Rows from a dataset

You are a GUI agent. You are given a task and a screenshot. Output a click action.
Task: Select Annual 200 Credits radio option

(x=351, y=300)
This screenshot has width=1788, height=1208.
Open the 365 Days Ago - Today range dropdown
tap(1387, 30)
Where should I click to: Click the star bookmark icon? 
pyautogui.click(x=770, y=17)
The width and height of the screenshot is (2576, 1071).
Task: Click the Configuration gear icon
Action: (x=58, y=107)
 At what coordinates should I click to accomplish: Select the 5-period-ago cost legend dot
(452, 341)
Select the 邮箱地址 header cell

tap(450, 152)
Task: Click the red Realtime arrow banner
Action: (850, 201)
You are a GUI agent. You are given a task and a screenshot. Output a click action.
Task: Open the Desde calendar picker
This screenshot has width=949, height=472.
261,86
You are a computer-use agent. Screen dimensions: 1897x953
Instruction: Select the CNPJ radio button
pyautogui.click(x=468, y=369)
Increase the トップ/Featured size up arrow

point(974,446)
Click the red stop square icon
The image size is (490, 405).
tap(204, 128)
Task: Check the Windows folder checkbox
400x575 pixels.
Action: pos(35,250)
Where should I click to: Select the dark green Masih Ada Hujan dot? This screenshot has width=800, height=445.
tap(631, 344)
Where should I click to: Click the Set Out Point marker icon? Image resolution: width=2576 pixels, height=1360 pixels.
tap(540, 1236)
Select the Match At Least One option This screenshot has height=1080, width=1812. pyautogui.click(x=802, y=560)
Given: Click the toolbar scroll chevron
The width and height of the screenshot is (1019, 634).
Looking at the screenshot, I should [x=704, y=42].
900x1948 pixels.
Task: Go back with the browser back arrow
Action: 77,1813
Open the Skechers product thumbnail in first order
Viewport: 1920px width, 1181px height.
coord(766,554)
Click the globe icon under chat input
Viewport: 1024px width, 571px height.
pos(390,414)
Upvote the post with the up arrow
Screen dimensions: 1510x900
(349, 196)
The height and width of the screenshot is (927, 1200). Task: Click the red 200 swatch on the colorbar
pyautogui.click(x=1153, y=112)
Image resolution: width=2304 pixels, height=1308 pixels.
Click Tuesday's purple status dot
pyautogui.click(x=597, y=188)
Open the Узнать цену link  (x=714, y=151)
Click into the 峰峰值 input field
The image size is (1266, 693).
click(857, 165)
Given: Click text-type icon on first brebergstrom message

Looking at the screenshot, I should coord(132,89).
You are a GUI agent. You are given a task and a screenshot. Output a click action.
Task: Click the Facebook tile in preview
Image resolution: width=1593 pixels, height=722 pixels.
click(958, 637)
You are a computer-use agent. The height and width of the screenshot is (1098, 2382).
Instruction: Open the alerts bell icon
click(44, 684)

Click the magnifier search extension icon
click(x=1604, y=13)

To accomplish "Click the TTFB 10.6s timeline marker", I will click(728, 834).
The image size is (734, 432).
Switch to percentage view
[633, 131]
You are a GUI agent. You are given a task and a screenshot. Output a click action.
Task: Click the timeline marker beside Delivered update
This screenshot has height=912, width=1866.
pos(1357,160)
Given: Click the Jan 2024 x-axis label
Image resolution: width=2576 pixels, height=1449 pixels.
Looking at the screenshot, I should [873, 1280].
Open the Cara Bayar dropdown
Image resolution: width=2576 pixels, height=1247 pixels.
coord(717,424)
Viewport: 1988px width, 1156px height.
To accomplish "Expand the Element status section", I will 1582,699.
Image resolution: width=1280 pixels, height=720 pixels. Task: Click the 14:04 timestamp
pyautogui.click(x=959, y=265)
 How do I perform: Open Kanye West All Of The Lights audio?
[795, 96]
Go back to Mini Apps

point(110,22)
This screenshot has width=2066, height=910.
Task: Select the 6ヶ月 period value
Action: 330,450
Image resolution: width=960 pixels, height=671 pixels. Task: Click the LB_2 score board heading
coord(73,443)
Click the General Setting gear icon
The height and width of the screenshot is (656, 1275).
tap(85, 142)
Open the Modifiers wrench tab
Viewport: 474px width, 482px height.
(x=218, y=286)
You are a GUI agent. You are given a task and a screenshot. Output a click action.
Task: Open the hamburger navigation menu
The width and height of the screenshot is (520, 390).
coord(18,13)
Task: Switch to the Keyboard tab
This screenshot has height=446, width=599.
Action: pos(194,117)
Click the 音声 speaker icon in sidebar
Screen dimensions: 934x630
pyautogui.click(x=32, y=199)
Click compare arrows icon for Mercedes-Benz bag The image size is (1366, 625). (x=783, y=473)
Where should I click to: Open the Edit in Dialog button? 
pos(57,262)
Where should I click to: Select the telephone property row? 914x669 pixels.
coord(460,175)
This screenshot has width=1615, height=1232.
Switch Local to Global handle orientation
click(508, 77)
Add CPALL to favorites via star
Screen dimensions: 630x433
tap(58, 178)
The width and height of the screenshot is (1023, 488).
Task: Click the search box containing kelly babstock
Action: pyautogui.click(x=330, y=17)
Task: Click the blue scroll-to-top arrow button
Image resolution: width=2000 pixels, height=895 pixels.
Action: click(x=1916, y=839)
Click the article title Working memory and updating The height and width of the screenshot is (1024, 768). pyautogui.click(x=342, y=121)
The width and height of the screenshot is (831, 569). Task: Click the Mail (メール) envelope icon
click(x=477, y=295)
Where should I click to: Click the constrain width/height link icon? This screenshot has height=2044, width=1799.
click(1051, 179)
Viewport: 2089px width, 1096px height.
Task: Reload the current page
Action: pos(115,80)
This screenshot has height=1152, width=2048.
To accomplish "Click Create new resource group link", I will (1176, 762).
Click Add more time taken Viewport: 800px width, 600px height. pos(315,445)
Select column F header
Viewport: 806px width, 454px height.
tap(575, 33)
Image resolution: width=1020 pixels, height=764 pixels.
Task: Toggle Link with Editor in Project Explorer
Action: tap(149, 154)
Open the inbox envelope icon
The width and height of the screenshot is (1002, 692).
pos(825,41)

Your task → Reproduce every one of the rows above, character for character.

Task response →
You are a GUI agent. You are given a task and a screenshot. Output a click action.
Task: Select Annual 200 Credits radio option

(x=351, y=300)
This screenshot has width=1788, height=1208.
Open the 365 Days Ago - Today range dropdown
tap(1387, 30)
Where should I click to: Click the star bookmark icon? 
pyautogui.click(x=770, y=17)
The width and height of the screenshot is (2576, 1071).
Task: Click the Configuration gear icon
Action: (x=58, y=107)
 At what coordinates should I click to accomplish: Select the 5-period-ago cost legend dot
(452, 341)
Select the 邮箱地址 header cell

tap(450, 152)
Task: Click the red Realtime arrow banner
Action: (850, 201)
You are a GUI agent. You are given a task and a screenshot. Output a click action.
Task: Open the Desde calendar picker
This screenshot has width=949, height=472.
261,86
You are a computer-use agent. Screen dimensions: 1897x953
Instruction: Select the CNPJ radio button
pyautogui.click(x=468, y=369)
Increase the トップ/Featured size up arrow

point(974,446)
Click the red stop square icon
The image size is (490, 405).
tap(204, 128)
Task: Check the Windows folder checkbox
400x575 pixels.
Action: pos(35,250)
Where should I click to: Select the dark green Masih Ada Hujan dot? This screenshot has width=800, height=445.
tap(631, 344)
Where should I click to: Click the Set Out Point marker icon? Image resolution: width=2576 pixels, height=1360 pixels.
tap(540, 1236)
Select the Match At Least One option This screenshot has height=1080, width=1812. pyautogui.click(x=802, y=560)
Given: Click the toolbar scroll chevron
The width and height of the screenshot is (1019, 634).
Looking at the screenshot, I should [x=704, y=42].
900x1948 pixels.
Task: Go back with the browser back arrow
Action: 77,1813
Open the Skechers product thumbnail in first order
Viewport: 1920px width, 1181px height.
coord(766,554)
Click the globe icon under chat input
Viewport: 1024px width, 571px height.
pos(390,414)
Upvote the post with the up arrow
Screen dimensions: 1510x900
(349, 196)
The height and width of the screenshot is (927, 1200). Task: Click the red 200 swatch on the colorbar
pyautogui.click(x=1153, y=112)
Image resolution: width=2304 pixels, height=1308 pixels.
Click Tuesday's purple status dot
pyautogui.click(x=597, y=188)
Open the Узнать цену link  (x=714, y=151)
Click into the 峰峰值 input field
The image size is (1266, 693).
click(857, 165)
Given: Click text-type icon on first brebergstrom message

Looking at the screenshot, I should coord(132,89).
You are a GUI agent. You are given a task and a screenshot. Output a click action.
Task: Click the Facebook tile in preview
Image resolution: width=1593 pixels, height=722 pixels.
click(958, 637)
You are a computer-use agent. The height and width of the screenshot is (1098, 2382).
Instruction: Open the alerts bell icon
click(44, 684)

Click the magnifier search extension icon
click(x=1604, y=13)

To accomplish "Click the TTFB 10.6s timeline marker", I will click(728, 834).
The image size is (734, 432).
Switch to percentage view
[633, 131]
You are a GUI agent. You are given a task and a screenshot. Output a click action.
Task: Click the timeline marker beside Delivered update
This screenshot has height=912, width=1866.
pos(1357,160)
Given: Click the Jan 2024 x-axis label
Image resolution: width=2576 pixels, height=1449 pixels.
Looking at the screenshot, I should [873, 1280].
Open the Cara Bayar dropdown
Image resolution: width=2576 pixels, height=1247 pixels.
coord(717,424)
Viewport: 1988px width, 1156px height.
To accomplish "Expand the Element status section", I will 1582,699.
Image resolution: width=1280 pixels, height=720 pixels. Task: Click the 14:04 timestamp
pyautogui.click(x=959, y=265)
 How do I perform: Open Kanye West All Of The Lights audio?
[795, 96]
Go back to Mini Apps

point(110,22)
This screenshot has width=2066, height=910.
Task: Select the 6ヶ月 period value
Action: 330,450
Image resolution: width=960 pixels, height=671 pixels. Task: Click the LB_2 score board heading
coord(73,443)
Click the General Setting gear icon
The height and width of the screenshot is (656, 1275).
tap(85, 142)
Open the Modifiers wrench tab
Viewport: 474px width, 482px height.
(x=218, y=286)
You are a GUI agent. You are given a task and a screenshot. Output a click action.
Task: Open the hamburger navigation menu
The width and height of the screenshot is (520, 390).
coord(18,13)
Task: Switch to the Keyboard tab
This screenshot has height=446, width=599.
Action: pos(194,117)
Click the 音声 speaker icon in sidebar
Screen dimensions: 934x630
pyautogui.click(x=32, y=199)
Click compare arrows icon for Mercedes-Benz bag The image size is (1366, 625). (x=783, y=473)
Where should I click to: Open the Edit in Dialog button? 
pos(57,262)
Where should I click to: Select the telephone property row? 914x669 pixels.
coord(460,175)
This screenshot has width=1615, height=1232.
Switch Local to Global handle orientation
click(508, 77)
Add CPALL to favorites via star
Screen dimensions: 630x433
tap(58, 178)
The width and height of the screenshot is (1023, 488).
Task: Click the search box containing kelly babstock
Action: pyautogui.click(x=330, y=17)
Task: Click the blue scroll-to-top arrow button
Image resolution: width=2000 pixels, height=895 pixels.
Action: click(x=1916, y=839)
Click the article title Working memory and updating The height and width of the screenshot is (1024, 768). pyautogui.click(x=342, y=121)
The width and height of the screenshot is (831, 569). Task: Click the Mail (メール) envelope icon
click(x=477, y=295)
Where should I click to: Click the constrain width/height link icon? This screenshot has height=2044, width=1799.
click(1051, 179)
Viewport: 2089px width, 1096px height.
Task: Reload the current page
Action: pos(115,80)
This screenshot has height=1152, width=2048.
To accomplish "Click Create new resource group link", I will (1176, 762).
Click Add more time taken Viewport: 800px width, 600px height. pos(315,445)
Select column F header
Viewport: 806px width, 454px height.
tap(575, 33)
Image resolution: width=1020 pixels, height=764 pixels.
Task: Toggle Link with Editor in Project Explorer
Action: tap(149, 154)
Open the inbox envelope icon
The width and height of the screenshot is (1002, 692).
pos(825,41)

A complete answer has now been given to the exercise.